**Source excerpt:**
○ ○ ○

On 9 December 2011 the dam storage level reached 80%. The NSW Minister for Finance and Services Greg Pearce directed the Sydney Desalination Plant to reduce supply to about 90 million litres a day. The plant's performance and increased dam levels mean the original two-year proving period of running the plant at full capacity (250 million litres/day) can end early. When the dam storage level reached 90% capacity, the Minister directed the Sydney Desalination Plant to cease production on 2 July 2012.

Production will recommence when dam storage levels reach 60% and will remain in production until dam storage levels reach 70%.

The desalination plant was turned on on 27 January 2019, and has been given eight months to restart, requiring hiring 20 people and disinfecting the pipes. Sydney residents' water bills are expected to rise by $25-$30 as a result. The plant must now operate for at least 14 months, due to contractual reasons, potentially until dam levels reach 70%.

○ ○ ○

**Data excerpts:**
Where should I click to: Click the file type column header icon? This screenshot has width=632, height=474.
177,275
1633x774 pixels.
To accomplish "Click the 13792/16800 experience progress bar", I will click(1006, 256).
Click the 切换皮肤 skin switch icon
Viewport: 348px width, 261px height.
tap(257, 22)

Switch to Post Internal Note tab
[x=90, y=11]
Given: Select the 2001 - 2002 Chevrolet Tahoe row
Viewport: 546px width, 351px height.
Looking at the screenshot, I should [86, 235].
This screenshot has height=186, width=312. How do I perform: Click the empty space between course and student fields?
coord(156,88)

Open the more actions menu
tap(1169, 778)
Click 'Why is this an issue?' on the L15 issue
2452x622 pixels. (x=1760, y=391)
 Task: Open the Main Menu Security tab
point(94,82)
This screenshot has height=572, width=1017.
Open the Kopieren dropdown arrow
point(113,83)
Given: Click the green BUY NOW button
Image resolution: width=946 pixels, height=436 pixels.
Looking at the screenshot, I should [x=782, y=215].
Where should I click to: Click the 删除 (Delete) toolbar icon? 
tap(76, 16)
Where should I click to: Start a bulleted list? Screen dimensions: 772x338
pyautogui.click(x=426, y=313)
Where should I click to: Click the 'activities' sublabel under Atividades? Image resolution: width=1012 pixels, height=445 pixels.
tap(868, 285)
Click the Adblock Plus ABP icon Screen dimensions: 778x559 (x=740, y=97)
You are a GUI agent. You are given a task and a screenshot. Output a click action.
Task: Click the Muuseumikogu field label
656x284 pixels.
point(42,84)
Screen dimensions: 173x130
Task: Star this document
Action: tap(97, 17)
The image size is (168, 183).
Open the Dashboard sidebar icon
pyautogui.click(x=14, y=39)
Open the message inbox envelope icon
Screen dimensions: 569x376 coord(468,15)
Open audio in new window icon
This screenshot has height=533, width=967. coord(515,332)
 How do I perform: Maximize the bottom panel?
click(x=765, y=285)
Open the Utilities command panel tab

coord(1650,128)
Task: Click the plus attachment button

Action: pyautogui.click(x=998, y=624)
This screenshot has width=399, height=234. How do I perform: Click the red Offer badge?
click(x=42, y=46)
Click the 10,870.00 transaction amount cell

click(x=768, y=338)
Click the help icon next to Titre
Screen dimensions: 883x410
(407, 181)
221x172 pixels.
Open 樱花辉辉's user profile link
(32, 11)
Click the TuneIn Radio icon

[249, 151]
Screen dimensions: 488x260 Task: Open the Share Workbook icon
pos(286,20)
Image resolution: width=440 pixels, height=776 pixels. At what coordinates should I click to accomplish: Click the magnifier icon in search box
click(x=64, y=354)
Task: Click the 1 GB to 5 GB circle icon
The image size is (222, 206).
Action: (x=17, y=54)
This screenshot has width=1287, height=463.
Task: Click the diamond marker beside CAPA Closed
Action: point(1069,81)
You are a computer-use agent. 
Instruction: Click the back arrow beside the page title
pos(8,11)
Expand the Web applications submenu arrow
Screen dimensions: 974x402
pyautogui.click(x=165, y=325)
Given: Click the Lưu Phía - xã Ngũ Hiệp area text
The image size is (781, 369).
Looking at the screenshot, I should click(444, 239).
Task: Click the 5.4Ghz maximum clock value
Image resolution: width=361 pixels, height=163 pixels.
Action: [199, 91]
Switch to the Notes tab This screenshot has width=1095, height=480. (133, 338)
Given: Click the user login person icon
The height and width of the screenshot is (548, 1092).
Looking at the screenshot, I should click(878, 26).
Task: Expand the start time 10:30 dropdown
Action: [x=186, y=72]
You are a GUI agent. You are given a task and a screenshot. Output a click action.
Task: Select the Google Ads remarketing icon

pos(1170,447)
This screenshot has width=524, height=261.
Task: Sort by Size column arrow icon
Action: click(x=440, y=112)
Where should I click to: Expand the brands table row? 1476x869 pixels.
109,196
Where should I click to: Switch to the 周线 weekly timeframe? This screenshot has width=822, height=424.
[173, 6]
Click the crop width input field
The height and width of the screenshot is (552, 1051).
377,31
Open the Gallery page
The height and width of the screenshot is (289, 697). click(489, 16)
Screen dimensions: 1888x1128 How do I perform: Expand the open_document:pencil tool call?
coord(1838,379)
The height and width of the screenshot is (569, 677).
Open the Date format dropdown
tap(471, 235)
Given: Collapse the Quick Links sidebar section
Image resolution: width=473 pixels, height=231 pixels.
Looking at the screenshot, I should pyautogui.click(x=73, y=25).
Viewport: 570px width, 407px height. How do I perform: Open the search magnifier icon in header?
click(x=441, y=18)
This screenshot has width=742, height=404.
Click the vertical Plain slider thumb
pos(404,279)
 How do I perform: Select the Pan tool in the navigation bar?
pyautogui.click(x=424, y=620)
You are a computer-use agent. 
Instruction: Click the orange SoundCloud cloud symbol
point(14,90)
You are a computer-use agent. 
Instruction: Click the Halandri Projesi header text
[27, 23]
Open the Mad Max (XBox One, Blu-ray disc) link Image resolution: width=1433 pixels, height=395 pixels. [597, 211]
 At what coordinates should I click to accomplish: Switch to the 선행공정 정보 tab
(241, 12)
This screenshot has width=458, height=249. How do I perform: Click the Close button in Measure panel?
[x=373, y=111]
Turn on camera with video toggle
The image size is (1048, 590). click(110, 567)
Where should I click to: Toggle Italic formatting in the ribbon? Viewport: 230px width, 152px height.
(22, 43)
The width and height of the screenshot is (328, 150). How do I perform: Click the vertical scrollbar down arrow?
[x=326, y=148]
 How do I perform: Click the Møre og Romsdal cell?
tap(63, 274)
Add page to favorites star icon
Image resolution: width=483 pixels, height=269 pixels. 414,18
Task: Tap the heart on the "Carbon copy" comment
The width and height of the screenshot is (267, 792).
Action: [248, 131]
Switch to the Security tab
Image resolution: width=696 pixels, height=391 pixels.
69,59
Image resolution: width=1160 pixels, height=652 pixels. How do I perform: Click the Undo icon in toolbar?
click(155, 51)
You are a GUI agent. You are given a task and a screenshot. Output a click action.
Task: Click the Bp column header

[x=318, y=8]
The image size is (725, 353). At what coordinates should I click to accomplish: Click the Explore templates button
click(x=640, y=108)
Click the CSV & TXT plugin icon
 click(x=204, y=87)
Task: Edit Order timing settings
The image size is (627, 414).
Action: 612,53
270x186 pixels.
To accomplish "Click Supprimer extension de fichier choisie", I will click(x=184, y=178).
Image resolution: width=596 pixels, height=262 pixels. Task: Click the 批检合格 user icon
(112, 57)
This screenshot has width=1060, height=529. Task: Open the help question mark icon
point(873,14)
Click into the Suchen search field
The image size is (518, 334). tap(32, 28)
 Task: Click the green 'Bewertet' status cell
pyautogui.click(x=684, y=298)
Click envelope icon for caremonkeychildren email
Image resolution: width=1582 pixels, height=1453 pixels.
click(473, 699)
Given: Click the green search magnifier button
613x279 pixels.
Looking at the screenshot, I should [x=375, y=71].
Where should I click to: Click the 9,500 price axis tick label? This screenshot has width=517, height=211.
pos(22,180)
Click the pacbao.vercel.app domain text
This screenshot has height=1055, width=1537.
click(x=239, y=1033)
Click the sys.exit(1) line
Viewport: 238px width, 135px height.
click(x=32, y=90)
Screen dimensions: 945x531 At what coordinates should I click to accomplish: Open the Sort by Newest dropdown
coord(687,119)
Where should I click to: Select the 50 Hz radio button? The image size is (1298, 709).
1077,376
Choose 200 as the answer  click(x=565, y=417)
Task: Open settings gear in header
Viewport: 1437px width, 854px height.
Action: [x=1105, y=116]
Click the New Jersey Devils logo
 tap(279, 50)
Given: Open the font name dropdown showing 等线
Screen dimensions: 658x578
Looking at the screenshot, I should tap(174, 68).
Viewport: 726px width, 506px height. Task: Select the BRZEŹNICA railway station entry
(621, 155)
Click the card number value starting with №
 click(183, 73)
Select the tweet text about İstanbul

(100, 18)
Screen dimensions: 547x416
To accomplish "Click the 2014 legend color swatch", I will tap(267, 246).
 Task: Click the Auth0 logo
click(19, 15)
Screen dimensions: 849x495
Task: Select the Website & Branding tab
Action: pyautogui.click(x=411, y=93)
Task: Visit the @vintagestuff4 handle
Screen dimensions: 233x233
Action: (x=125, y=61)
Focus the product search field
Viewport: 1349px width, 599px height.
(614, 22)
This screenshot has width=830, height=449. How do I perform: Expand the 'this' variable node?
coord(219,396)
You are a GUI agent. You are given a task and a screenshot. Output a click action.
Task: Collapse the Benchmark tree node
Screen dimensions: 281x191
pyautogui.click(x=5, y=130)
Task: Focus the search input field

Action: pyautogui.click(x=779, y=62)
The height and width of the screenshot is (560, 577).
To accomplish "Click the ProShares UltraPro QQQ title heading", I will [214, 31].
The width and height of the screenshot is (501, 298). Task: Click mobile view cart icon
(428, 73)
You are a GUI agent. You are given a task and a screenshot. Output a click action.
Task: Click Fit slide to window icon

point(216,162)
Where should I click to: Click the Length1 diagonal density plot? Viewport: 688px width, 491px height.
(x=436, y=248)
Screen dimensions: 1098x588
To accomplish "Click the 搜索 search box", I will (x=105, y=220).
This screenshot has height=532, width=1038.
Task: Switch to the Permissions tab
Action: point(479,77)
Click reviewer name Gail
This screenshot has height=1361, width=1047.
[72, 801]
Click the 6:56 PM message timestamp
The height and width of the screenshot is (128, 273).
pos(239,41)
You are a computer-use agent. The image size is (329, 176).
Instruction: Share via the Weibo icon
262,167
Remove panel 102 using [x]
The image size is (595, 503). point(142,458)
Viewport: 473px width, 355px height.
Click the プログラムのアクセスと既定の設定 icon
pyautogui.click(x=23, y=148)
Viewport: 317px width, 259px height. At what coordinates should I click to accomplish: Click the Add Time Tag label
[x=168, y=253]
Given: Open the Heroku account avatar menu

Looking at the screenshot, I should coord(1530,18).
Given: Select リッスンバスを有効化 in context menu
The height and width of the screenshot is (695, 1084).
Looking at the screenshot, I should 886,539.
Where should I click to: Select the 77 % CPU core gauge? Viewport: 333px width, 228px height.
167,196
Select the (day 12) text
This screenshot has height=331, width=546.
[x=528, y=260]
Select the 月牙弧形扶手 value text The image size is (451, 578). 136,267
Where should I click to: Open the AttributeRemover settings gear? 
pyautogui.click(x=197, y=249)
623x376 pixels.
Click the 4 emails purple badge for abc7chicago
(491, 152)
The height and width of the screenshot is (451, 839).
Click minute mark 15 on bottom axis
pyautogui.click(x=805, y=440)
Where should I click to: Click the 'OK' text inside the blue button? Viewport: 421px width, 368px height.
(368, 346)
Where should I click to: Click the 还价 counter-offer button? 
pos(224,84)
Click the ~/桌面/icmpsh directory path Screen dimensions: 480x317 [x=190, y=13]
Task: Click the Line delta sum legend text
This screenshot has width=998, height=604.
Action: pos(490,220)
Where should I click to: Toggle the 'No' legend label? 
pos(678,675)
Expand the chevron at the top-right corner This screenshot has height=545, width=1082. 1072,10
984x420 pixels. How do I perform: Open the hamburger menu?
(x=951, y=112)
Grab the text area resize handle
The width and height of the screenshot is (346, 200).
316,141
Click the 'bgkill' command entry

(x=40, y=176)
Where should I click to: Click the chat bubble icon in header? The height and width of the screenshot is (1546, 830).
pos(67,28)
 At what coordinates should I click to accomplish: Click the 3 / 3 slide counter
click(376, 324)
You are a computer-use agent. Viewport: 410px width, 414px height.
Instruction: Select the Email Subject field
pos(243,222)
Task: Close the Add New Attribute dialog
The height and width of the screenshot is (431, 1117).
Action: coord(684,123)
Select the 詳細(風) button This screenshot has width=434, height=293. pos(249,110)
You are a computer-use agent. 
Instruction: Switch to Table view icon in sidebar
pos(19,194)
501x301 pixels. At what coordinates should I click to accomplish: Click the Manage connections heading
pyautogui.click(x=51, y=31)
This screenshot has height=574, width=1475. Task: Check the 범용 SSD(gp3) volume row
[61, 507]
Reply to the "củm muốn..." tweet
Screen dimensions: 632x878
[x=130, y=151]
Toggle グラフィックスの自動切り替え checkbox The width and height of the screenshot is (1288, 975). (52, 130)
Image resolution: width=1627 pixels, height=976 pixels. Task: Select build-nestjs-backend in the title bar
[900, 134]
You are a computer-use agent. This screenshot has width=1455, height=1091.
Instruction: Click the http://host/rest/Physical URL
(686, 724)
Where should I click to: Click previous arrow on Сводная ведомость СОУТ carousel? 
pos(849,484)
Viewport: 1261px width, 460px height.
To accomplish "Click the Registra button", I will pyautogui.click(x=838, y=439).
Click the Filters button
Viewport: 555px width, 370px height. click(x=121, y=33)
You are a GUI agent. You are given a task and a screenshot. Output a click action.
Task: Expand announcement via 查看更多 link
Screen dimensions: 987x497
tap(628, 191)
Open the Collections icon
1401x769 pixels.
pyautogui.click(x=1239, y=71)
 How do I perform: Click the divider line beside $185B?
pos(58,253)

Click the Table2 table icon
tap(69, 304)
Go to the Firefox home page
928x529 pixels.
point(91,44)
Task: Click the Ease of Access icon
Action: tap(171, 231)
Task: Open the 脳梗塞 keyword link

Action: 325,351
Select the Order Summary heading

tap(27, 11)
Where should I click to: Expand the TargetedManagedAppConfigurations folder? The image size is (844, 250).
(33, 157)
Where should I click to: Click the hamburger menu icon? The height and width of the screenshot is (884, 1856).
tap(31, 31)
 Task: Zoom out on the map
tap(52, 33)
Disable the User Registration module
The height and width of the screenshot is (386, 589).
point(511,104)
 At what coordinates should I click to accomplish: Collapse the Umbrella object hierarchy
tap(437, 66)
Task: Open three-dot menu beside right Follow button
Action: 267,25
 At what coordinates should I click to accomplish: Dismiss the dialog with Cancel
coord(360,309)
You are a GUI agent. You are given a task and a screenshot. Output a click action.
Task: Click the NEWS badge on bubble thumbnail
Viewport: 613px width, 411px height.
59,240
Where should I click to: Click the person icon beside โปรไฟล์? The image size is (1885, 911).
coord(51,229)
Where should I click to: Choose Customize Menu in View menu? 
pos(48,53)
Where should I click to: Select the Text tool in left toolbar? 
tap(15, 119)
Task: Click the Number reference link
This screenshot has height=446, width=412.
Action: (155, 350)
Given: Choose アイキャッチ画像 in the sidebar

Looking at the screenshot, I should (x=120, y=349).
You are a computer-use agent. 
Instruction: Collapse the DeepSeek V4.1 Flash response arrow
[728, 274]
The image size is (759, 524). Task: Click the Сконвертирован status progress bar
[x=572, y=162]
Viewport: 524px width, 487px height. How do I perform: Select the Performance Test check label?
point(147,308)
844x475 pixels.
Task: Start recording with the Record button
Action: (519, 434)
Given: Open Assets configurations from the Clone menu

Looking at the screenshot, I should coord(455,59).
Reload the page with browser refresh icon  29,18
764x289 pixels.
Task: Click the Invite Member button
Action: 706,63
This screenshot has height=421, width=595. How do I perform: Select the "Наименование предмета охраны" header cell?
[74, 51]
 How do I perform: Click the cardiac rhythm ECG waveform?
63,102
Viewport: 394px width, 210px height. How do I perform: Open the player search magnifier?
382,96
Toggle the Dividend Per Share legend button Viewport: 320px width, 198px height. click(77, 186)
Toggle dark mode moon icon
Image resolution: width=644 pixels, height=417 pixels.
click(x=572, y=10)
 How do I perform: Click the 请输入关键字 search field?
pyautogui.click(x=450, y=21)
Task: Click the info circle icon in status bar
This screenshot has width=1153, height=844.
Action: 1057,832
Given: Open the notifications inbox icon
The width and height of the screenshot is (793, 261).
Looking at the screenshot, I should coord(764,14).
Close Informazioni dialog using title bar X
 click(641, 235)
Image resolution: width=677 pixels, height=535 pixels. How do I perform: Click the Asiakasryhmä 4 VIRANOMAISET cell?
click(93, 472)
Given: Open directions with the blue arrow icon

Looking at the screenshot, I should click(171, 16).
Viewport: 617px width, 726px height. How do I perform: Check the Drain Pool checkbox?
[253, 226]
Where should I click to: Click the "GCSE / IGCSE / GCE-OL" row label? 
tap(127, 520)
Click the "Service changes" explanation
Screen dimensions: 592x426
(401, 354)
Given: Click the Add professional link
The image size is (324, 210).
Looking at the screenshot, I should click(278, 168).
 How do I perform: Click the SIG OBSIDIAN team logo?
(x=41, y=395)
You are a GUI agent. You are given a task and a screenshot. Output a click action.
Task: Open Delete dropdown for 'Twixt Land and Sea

○ ○ ○

**Requirements:**
1 > According to the Sydney Desalination Plant excerpt, at what dam storage level will the plant recommence production?
2 > Carry on the Sydney Desalination Plant excerpt, starting after its last sentence.

**Final answers:**
1 > 60%

2 >
On 10 August 2019 it was announced that, two months ahead of schedule, the plant had reached the full production of 250 million litres per day, 15 per cent of Sydney's supply.

===Expansion===

On 9 January 2020, the NSW Government announced plans to double the size of the plant to produce 500 ML per day. This plan was announced after dam levels in 2019 fell rapidly to 43.1%. High levels of rainfall since that announcement has resulted in the plans being placed on hold.

==Energy generation offset==

Part of the Sydney Desalination Plan's cost was the construction of a wind farm to offset the energy usage of the plant with 100% renewable energy. The 67turbine Capital Wind Farm at Bungendore was built for this purpose and produces approximately 340 GWh per year. The generating/nameplate capacity is 140 MW.

The wind farm has been designed to produce more than enough energy to operate the desalination plant to cover the days when there is less wind. It will increase the supply of wind energy in NSW by over 700%. It is a massive boost to the renewable energy sector and an environmentally sensible way to offset the power needs of the desalination plant.
— Sydney Water: chapter 5 of the 2010 Metropolitan Water Plan

==Awards==
The Sydney Desalination Plant was named "Desalination Plant of the Year" at the 2011 Global Water Awards in Berlin.

The refinancing of Sydney Desalination Plant won the "Project of the Year Award" at the Infrastructure Partnerships Australia's 2013 National Infrastructure Awards.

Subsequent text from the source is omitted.